That’s the problem the model below solves.
What “bad” looks like
After staring at a few hundred mismatched covers I settled on 14 quality classes that capture how a cover can go off:
| Label | What it means |
|---|---|
clean |
Standard front cover, photographed or scanned flat. The good one. |
3d_render |
Plastic-case mockup with the box rotated 3D, publisher renders. |
deluxe_bundle |
Cover shows the contents of the edition (figure, artbook, open steelbook) rather than the box. |
contents |
Similar to deluxe_bundle but for code-only / paper-insert reveals. |
wrong_console |
Right game, wrong platform’s SKU. |
wrong_game |
Scraper matched the wrong product entirely. |
low_resolution |
Tiny natural pixel size; text is barely readable. |
multi_platform |
“Available on: Switch / PS5 / Xbox” badge strip — usually a pre-order listing. |
gkc |
Game-Key Card (a digital-licence-in-a-box format). |
ciab |
Code-In-A-Box — the box just contains a download code, no physical media. |
placeholder |
“ART NOT FINAL” provisional cover. |
margins |
Excessive whitespace padding around the artwork. |
bad_background |
Non-white or transparent background, often “glitchy” or mixed white+black. |
unclear |
Fall-through bucket for the labeller. |
Ten of those labels are visible from the cover alone — one real example per label, pulled from the catalogue:
wrong_console and wrong_game aren’t in the grid because they’re not visible from the cover alone.

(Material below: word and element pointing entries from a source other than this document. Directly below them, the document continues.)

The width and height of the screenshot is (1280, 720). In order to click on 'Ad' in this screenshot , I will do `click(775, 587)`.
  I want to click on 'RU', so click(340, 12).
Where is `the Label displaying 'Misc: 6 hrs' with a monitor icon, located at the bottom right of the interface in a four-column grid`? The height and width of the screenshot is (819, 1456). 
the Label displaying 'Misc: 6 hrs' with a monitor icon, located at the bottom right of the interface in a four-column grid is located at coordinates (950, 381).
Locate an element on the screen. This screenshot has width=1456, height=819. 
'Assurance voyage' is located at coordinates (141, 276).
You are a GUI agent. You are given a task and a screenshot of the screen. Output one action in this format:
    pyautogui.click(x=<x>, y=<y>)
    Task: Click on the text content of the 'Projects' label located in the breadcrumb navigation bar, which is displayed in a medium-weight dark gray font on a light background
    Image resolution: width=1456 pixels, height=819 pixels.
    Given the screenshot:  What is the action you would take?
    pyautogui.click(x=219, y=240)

A wrong_console cover often looks like a perfectly fine cover — the problem is that the retailer listed a PS5-styled mockup under their Switch SKU. A wrong_game cover often looks like a perfectly fine cover — the problem is the scraper matched a different title. Those labels need cross-context — what the cover looks like next to what the listing claims — and the model has to be fed that context explicitly. More on that in the architecture section.
Plus a separate 4-class platform head — nintendo / sony / xbox / pc — that I use as a sanity check against the retailer’s claimed platform. A cover that the model thinks is “obviously a PS5 box” but the retailer listed under switch2 gets demoted in the ranking, because it’s almost always a pre-order template that’s been mis-tagged.
Architecture: shared backbone, two heads, one of them multi-input
The catalogue runs on a 4 GB ARM cloud VM. Anything heavier than that has to fit alongside Gunicorn workers, an SQLite DB and a few cron-driven scrapers. So the model is deliberately tiny:
- Backbone (shared, frozen):
torchvision.models.mobilenet_v3_smallwith ImageNet weights. Strip the classifier head and a forward pass yields a 576-dim feature vector per cover. The backbone is never fine-tuned — it’s just a fixed feature extractor. - Quality head: a 14-class MLP with a 1,166-dim input, hidden layer 64, dropout 0.5, weight decay 1e-3. The input is a concatenation of four sources:
- 576-dim image feature vector (from the backbone)
- 4-dim declared-platform-family one-hot (the listing’s claim)
- 576-dim per-game prototype — mean of other editions’ image features for the same game, zeros if it’s the only one
- 10 hand-engineered scalars — per-side near-white ratios, per-corner background flags,
log10pixel count,log10Laplacian variance
- Platform head: a 4-class MLP,
576 → 64 → 4. Image features only — predicting the platform from the cover is the point, so adding declared-platform as input would defeat it.
The heads are independent. An edition can carry both labels, only one (e.g. when the platform head’s confidence is below threshold the edition stays platform-unknown but its quality verdict still lands), or neither (if both heads abstain).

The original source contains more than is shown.